The real question here is, however, is it better than the carne asada at your tio’s BBQ on Sunday’s? Guess we’ll have to read the reviews and try it out for ourselves.

According to CNN Business, the carne asada option was tested in three American cities over the past year and the company states that it was received “incredibly well.” Chipotle also said that it approved the new addition to steak for three popular diets that you might have heard of recently — ketogenic, Paleo, and Whole 30. 

Here we thought Chipotle was simply trying to cater more to their Latinx consumers, but alright, we see you. 

Since news broke that Chipotle would now be serving carne asada, Twitter had some thoughts. Some positive, some negative, and others downright hilarious.

If you’re a member of Chipotle’s app-based rewards program then you were most likely one of the first to receive notification about the new menu item, and if you’re not — don’t worry, because carne asada is already available for you to order.

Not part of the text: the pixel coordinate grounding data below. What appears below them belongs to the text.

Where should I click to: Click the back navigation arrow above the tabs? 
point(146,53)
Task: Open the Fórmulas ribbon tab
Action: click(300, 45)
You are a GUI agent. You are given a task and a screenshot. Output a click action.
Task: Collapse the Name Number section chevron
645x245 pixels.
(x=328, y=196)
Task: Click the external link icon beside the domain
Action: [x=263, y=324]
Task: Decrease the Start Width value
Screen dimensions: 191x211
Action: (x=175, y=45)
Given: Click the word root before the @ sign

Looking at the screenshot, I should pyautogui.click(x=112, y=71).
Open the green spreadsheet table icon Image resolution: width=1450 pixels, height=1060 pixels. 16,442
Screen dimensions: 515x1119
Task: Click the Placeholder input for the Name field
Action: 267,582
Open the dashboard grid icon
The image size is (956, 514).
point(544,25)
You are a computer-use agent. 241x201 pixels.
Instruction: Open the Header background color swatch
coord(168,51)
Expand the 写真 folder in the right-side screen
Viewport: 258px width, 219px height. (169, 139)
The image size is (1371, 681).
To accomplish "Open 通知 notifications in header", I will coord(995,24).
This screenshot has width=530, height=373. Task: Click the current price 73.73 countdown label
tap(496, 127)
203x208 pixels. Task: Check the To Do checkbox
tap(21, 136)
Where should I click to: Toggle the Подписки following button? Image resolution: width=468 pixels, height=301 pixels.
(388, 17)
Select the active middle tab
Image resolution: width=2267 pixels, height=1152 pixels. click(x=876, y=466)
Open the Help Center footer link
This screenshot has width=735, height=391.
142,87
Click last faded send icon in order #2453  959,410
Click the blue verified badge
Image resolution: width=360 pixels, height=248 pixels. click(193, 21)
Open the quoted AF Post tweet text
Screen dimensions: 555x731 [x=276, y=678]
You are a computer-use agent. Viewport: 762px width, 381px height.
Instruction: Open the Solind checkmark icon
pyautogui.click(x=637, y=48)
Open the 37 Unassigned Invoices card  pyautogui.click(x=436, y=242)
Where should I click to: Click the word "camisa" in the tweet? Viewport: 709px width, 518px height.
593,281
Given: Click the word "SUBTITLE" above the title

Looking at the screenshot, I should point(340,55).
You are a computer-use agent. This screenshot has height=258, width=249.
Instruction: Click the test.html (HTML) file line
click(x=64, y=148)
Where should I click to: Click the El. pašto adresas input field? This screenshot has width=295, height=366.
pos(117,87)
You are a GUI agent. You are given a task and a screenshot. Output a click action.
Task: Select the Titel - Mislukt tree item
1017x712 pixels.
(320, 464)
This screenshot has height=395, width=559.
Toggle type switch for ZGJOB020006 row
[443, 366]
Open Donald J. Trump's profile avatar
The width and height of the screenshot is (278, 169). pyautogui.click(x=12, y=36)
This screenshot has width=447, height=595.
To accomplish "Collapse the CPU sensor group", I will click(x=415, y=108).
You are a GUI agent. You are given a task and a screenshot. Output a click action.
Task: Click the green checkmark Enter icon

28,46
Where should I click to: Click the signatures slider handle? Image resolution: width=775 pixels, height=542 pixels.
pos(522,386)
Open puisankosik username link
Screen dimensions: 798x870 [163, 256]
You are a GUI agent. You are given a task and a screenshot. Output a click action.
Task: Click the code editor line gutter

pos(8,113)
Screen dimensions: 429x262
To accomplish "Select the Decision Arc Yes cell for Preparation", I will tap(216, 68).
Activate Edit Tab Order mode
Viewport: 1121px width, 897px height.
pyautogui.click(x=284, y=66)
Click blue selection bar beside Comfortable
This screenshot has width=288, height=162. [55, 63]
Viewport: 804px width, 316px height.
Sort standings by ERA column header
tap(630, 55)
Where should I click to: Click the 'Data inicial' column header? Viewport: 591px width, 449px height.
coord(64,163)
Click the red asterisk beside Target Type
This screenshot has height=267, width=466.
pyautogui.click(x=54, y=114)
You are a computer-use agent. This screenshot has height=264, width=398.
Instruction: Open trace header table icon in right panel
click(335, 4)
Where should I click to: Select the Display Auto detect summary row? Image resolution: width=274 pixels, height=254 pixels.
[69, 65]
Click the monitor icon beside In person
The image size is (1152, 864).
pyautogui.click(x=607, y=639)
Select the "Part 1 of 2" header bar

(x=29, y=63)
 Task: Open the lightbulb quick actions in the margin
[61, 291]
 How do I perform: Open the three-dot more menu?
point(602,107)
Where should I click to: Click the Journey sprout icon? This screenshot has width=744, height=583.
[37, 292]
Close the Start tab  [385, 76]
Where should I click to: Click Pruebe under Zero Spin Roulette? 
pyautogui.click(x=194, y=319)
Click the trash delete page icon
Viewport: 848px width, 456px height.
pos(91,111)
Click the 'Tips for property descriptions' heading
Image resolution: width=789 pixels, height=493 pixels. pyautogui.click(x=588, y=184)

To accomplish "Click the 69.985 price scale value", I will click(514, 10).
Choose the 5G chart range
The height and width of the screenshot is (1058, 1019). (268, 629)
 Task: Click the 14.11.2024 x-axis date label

However, before we dive in @VidaByJen on Twitter is asking the REAL question on our minds.

Can guac just be free now? Please. Thanks.

Twitter users were also quick to publicize their own personal reviews of what the carne asada was like.

One Twitter user said that “upon first bite the difference in flavor from the regular steak is noticeable.” But in the larger scheme of things, it doesn’t have a noticeably significant effect on taste. The reviewer then went on to say that the carne asada “comes in bigger pieces than the regular steak” making it “difficult to bite into and chew.” Well, the Latino community is used to that, but fair point. 

The bottom line? The carne asada “is tasty but not a huge game changer especially if you typically order steak.” The price point is also a bit higher, so she said she would “not recommend it to a friend.” Welp, there you have it. 

Another Twitter user pointed out the obvious, the carne asada is just steak cut into long strips but go off Chipotle.

Don’t @ us!

One Twitter user said that Chipotle was playing y’all, “you know they already had steak. They’re just adding a lil lime and calling it carne asada.” 

Hmmm, where’s the lie? 

However, these facts still didn’t dissuade anyone from being excited. 

We’ll let them have this one. But y’all should get invited to a BBQ instead of spending your coins at Chipotle, tbh.

Chipotle also spoke up when asked exactly what the difference is between carne asada and steak.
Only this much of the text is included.